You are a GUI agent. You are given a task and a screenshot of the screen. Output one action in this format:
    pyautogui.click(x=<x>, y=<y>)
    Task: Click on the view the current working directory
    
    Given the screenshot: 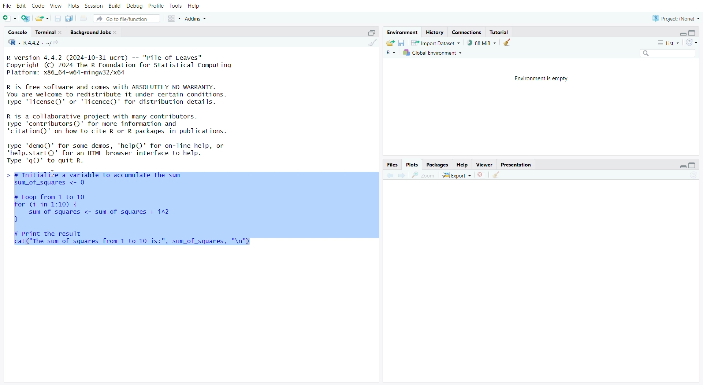 What is the action you would take?
    pyautogui.click(x=58, y=43)
    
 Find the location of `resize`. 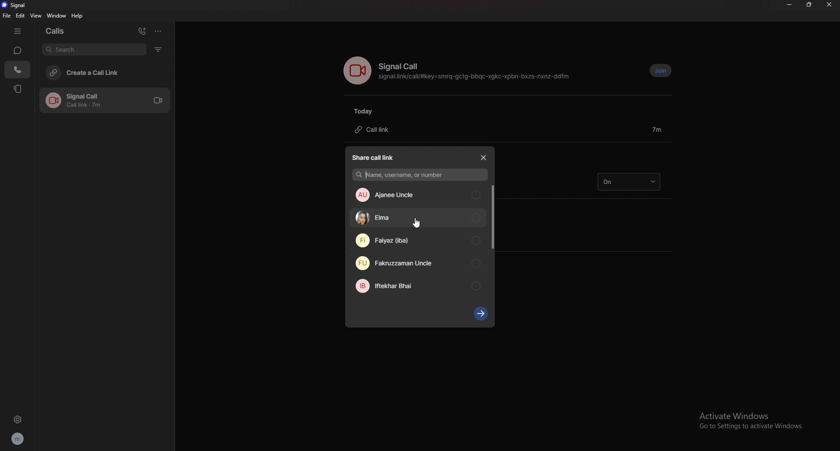

resize is located at coordinates (810, 4).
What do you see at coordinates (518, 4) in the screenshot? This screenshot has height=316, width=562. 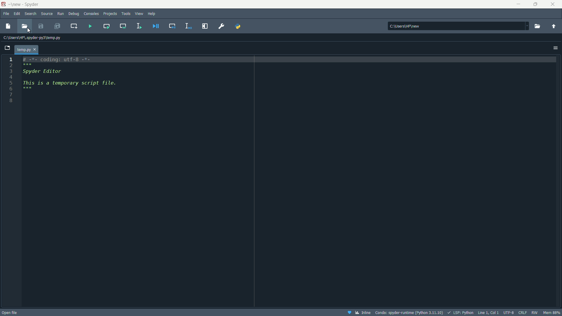 I see `minimize` at bounding box center [518, 4].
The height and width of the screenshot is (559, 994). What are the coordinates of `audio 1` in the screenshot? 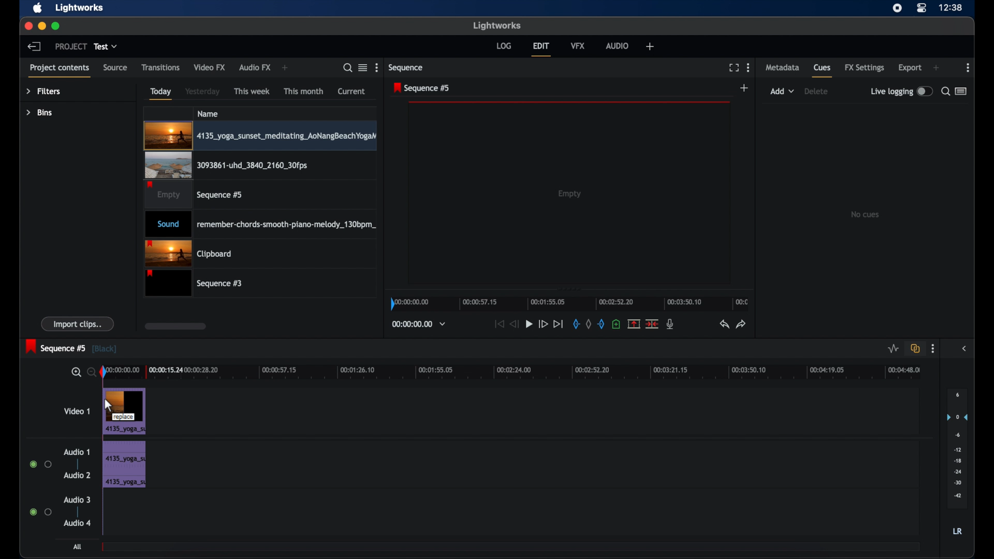 It's located at (76, 452).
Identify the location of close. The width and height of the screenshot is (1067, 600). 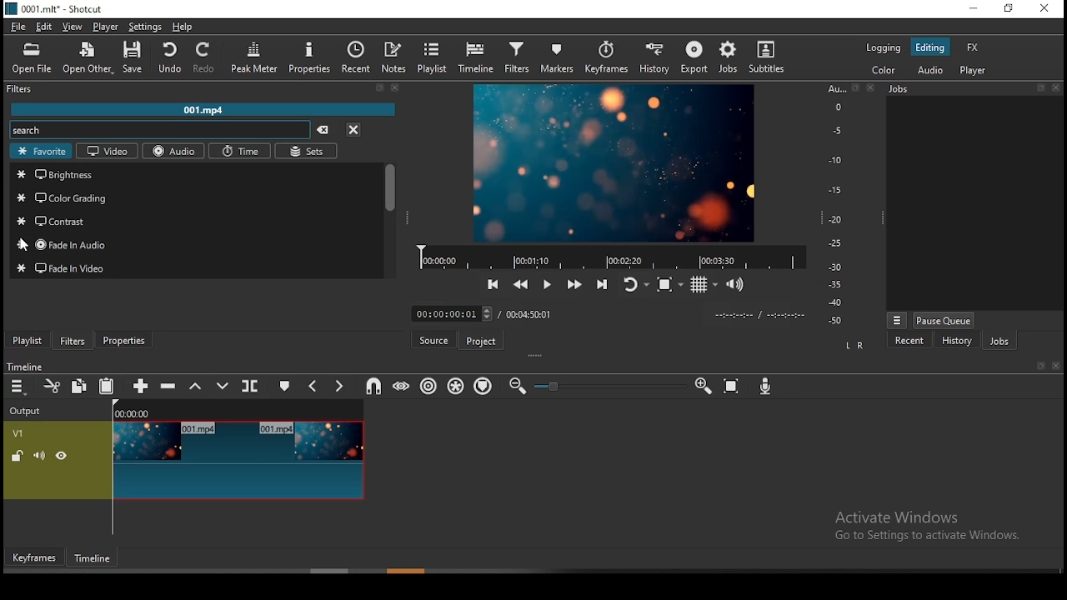
(1056, 367).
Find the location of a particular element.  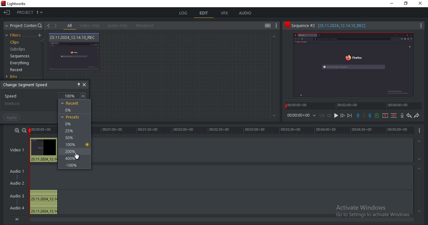

timeline is located at coordinates (354, 107).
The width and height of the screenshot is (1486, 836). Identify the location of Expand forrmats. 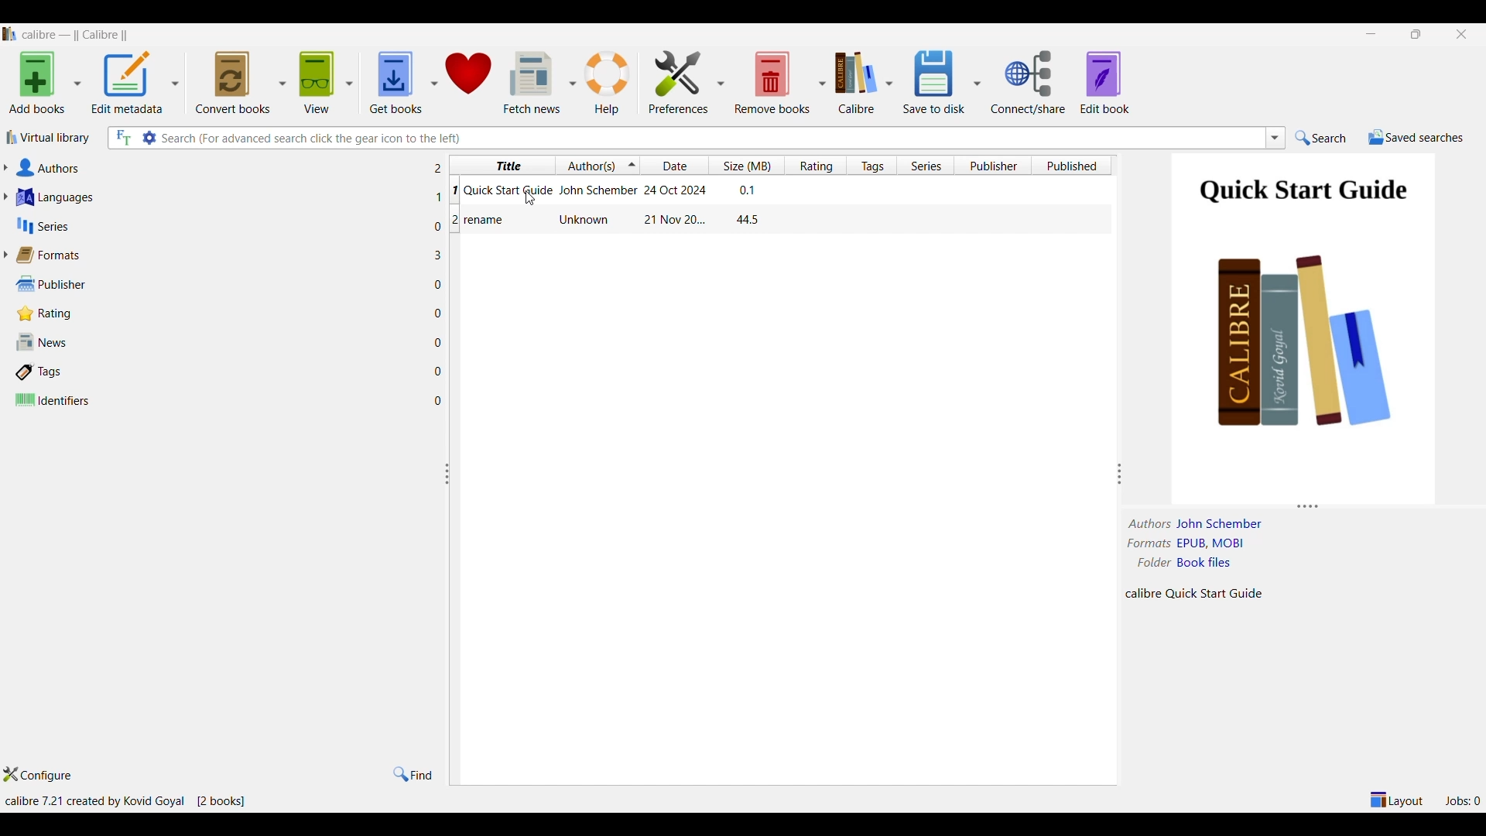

Instructions to follow :: Convert the stretch of the material from the line containing "Identify the location of close." through the line containing "timeline is located" into a numbered list, leaving out blank lines and the pictures.

Correct response ::
1. Identify the location of close. The width and height of the screenshot is (1067, 600). 
2. (1056, 367).
3. Find the location of a particular element.  
4. timeline is located at coordinates (354, 107).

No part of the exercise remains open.